Yasumoto K, Yokoyama K, Shibata K, Tomita Y, Shibahara S
Department of Applied Physiology and Molecular Biology, Tohoku University School of Medicine, Miyagi, Japan.
Mol Cell Biol. 1994 Dec;14(12):8058-70. doi: 10.1128/mcb.14.12.8058-8070.1994.
Tyrosinase is a rate-limiting enzyme in melanin biosynthesis and is specifically expressed in differentiated melanocytes. We have identified the enhancer element in the 5'-flanking region of the human tyrosinase gene that is responsible for its pigment cell-specific transcription and have termed it tyrosinase distal element (TDE) (positions -1861 to -1842). Transient expression assays showed that TDE confers efficient expression of a firefly luciferase reporter gene linked to the tyrosinase gene promoter in MeWo pigmented melanoma cells but not in HeLa cells, which do not express tyrosinase. TDE was specifically bound by nuclear proteins of MeWo and HeLa cells, the binding properties of which were indistinguishable in gel mobility shift assays. TDE contains the CATGTG motif in its center, and mutation analysis indicates that the CA dinucleotides of this motif are crucial for protein binding and pigment cell-specific enhancer function. The CATGTG motif is consistent with the consensus sequence recognized by a large family of transcription factors with a basic helix-loop-helix structure, which prompted us to examine the possible involvement of a ubiquitous transcription factor, USF, and a novel factor, microphthalmia-associated transcription factor (MITF), recently cloned as the human homolog of the mouse microphthalmia (mi) gene product. The mi phenotype is associated with a mutant mi locus and characterized by small eyes and loss of melanin pigments. Both USF and MITF are predicted to contain a basic helix-loop-helix structure and a leucine zipper structure. We provide evidence that USF binds to TDE, whereas we were unable to detect the DNA-binding activity of MITF. Transient coexpression assays showed that MITF specifically transactivates the promoter activity of the tyrosinase gene through the CATGTG motif of TDE but not the promoter of the ubiquitously expressed heme oxygenase gene, while USF is able to activate both promoters. These results indicate that MITF is a cell-type-specific factor that is capable of activating transcription of the tyrosinase gene.

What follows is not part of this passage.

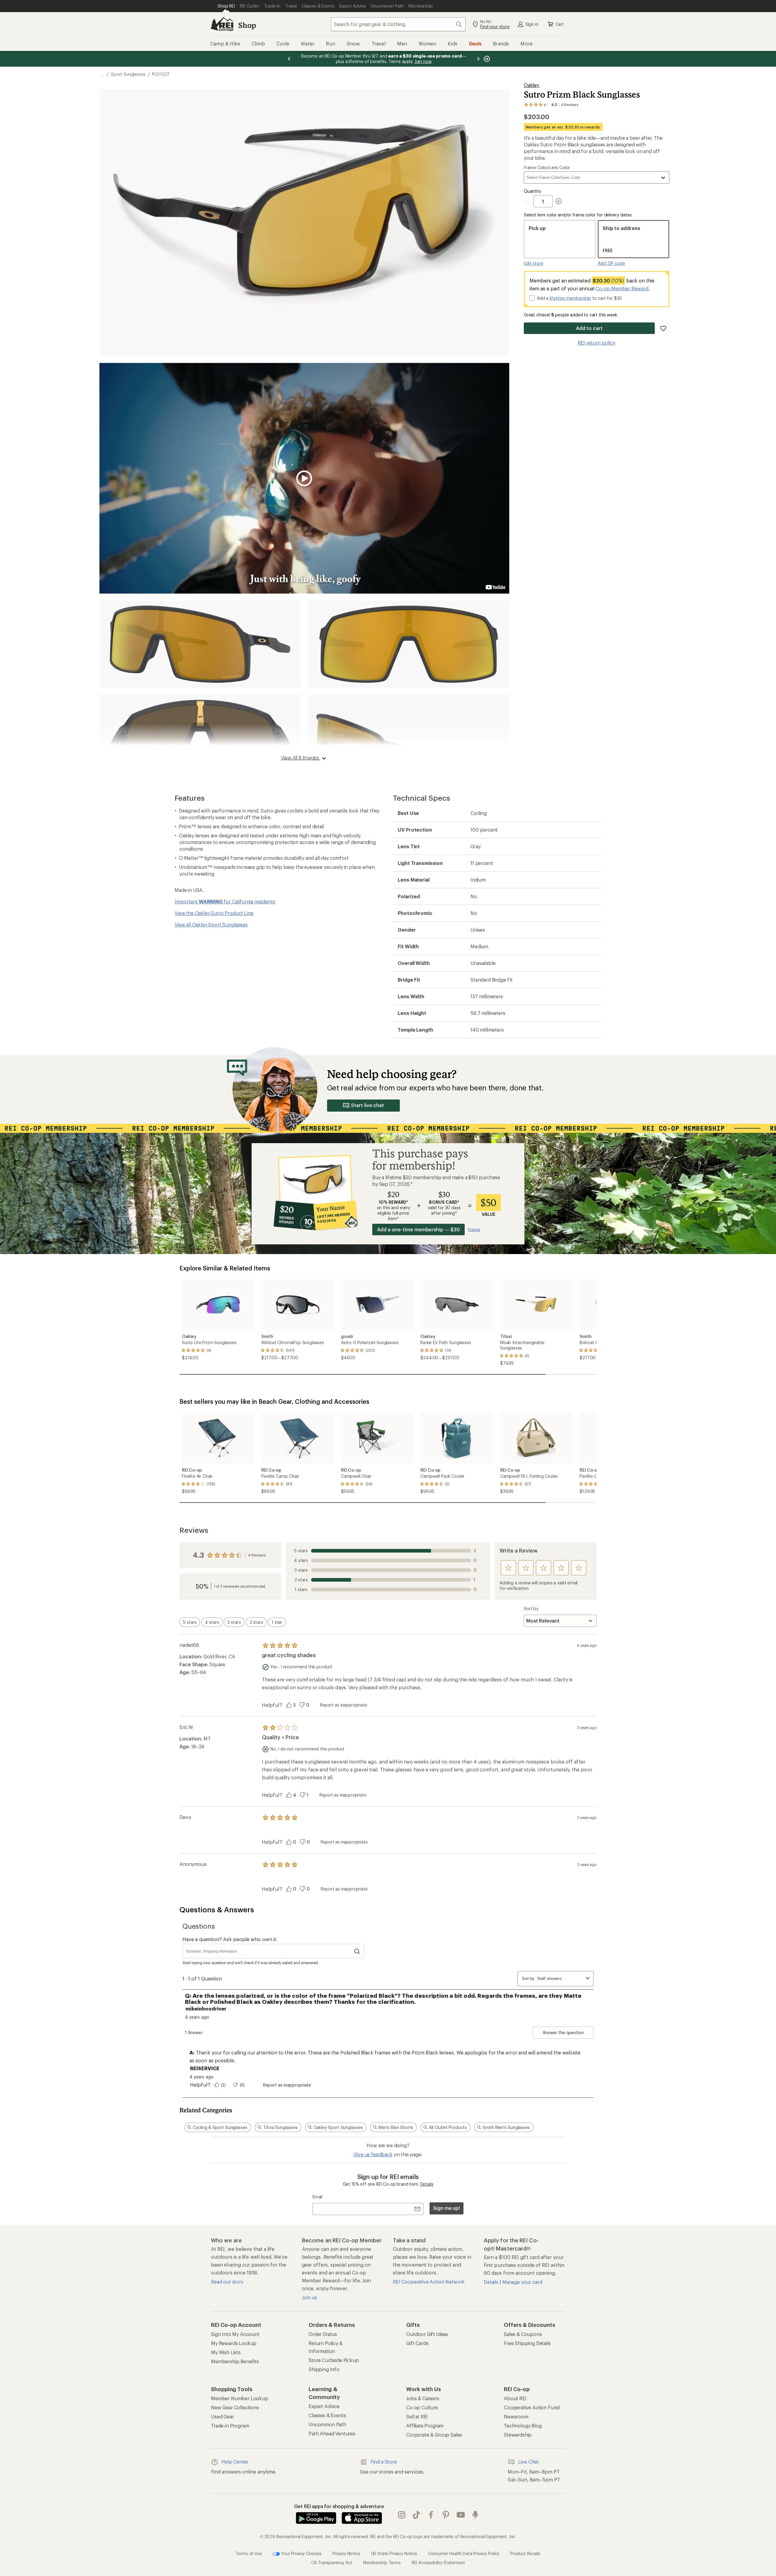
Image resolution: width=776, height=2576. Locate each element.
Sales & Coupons (523, 2334)
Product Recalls (525, 2553)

酪氨酸酶是黑色素生物合成中的一种限速酶,在分化的黑素细胞中特异性表达。我们已经在人酪氨酸酶基因的5'侧翼区域鉴定出负责其色素细胞特异性转录的增强子元件,并将其命名为酪氨酸酶远端元件(TDE)(位置-1861至-1842)。瞬时表达分析表明,TDE可使与酪氨酸酶基因启动子相连的萤火虫荧光素酶报告基因在MeWo色素性黑色素瘤细胞中高效表达,但在不表达酪氨酸酶的HeLa细胞中则不能。TDE与MeWo和HeLa细胞的核蛋白特异性结合,在凝胶迁移率变动分析中其结合特性没有差异。TDE在其中心含有CATGTG基序,突变分析表明该基序的CA二核苷酸对于蛋白质结合和色素细胞特异性增强子功能至关重要。CATGTG基序与具有基本螺旋-环-螺旋结构的一大类转录因子识别的共有序列一致,这促使我们研究普遍存在的转录因子USF以及最近作为小鼠小眼(mi)基因产物的人类同源物克隆的新因子小眼相关转录因子(MITF)可能的参与情况。mi表型与突变的mi基因座相关,其特征是眼睛小和黑色素色素缺失。USF和MITF预计都含有基本螺旋-环-螺旋结构和亮氨酸拉链结构。我们提供的证据表明USF与TDE结合,而我们无法检测到MITF的DNA结合活性。瞬时共表达分析表明,MITF通过TDE的CATGTG基序特异性地反式激活酪氨酸酶基因的启动子活性,但不能激活普遍表达的血红素加氧酶基因的启动子,而USF能够激活这两个启动子。这些结果表明,MITF是一种能够激活酪氨酸酶基因转录的细胞类型特异性因子。